The crowd eats up Candis's narrative. An English-teacher/librarian knows how to hold an audience.


Wei-Jen: “What happened when you and Tony were in grad school?”
Elaine: “I'll never tell! Not even the story about Tony typing my dissertation for me!”
(It was an all-night word-processing job.)


Peter Faure: “I totally have the goods on this guy, but I'd like to be invited back next year.”
Traci Knox: “Would anyone care that Paul and Tony can talk on the phone about books and school for three hours at a time?”


Sherman Stein, the host's mentor at UC Davis, withdraws his objection to the design on the birthday cake and agrees that the depicted geometric object is mathematically feasible.

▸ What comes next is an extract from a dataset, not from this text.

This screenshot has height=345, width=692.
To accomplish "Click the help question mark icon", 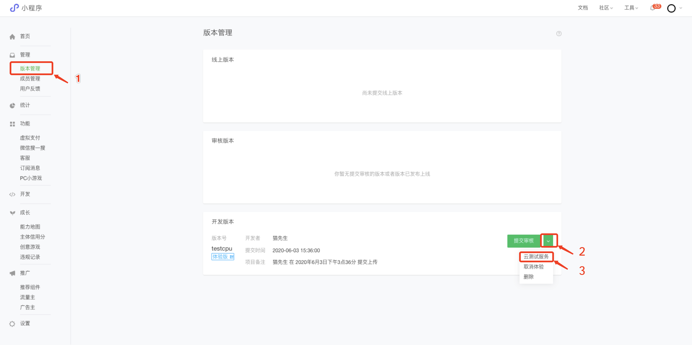I will coord(559,34).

Tom Sallee regales the dinner guests with tales from UC Davis. He taught the host non-Euclidean geometry and, in return, got a term paper titled “The relationship of non-Euclidean geometry to the universe and everything in it.” Tom agreed that the topic seemed rather ambitious, but admitted to having liked the paper anyway. Many years later he also liked the host's dissertation.


Steve: “So, Wei-Jen, you want me to tell tales out of school, too?”
Wei-Jen: “No. I just like leaning against you this way.”


Wei-Jen: Hey, Alan. Did you see me pinch Brandon?
Brandon: Ow! Someone pinched me!


Wei-Jen chivvies David into reminiscing about the host's role as faculty co-chair of ARC's accreditation self-study report. David fondly remembers that Tony was his second choice for the job. (The college's accreditation was reaffirmed anyway.)


Jane adds her account of the accreditation ordeal and smiles to recall that she was the president's first choice for the job of faculty co-chair.


Wei-Jen: “Come on, Benji. I'm sure you have stories you can tell!”
Benjamin: “My arm. Ow! My arm!”


Wei-Jen: “That's okay. I think we have enough!”


Wei-Jen: “Nothing I do here tonight is going into my personnel file, is it?”


Nancy: “You're in the clear, Wei-Jen. It's after hours!”
Dan: “I've got the goods on her! See how she's trying to steal the photographic evidence from me?”


The voices in his head tell the host to do a dramatic reading from his novel. He chooses the “Boys meet girls,” episode—hardly an area of special expertise. (Aren't novelists supposed to “write what you know”?)


The guests give the host their rapt attention. If they listen politely, there might be cake. (Is that Ted hiding behind Benjamin? Could be.)


Everyone gets toasted! (You know what I mean.)


David & Jane: “Thanks for a lovely evening.”
Wei-Jen: “Don't worry, Steve. We'll always have West Sacramento.”


Aileen: “Yeah, it's the end of the evening and I can still stand up straight. Want to make something of it?”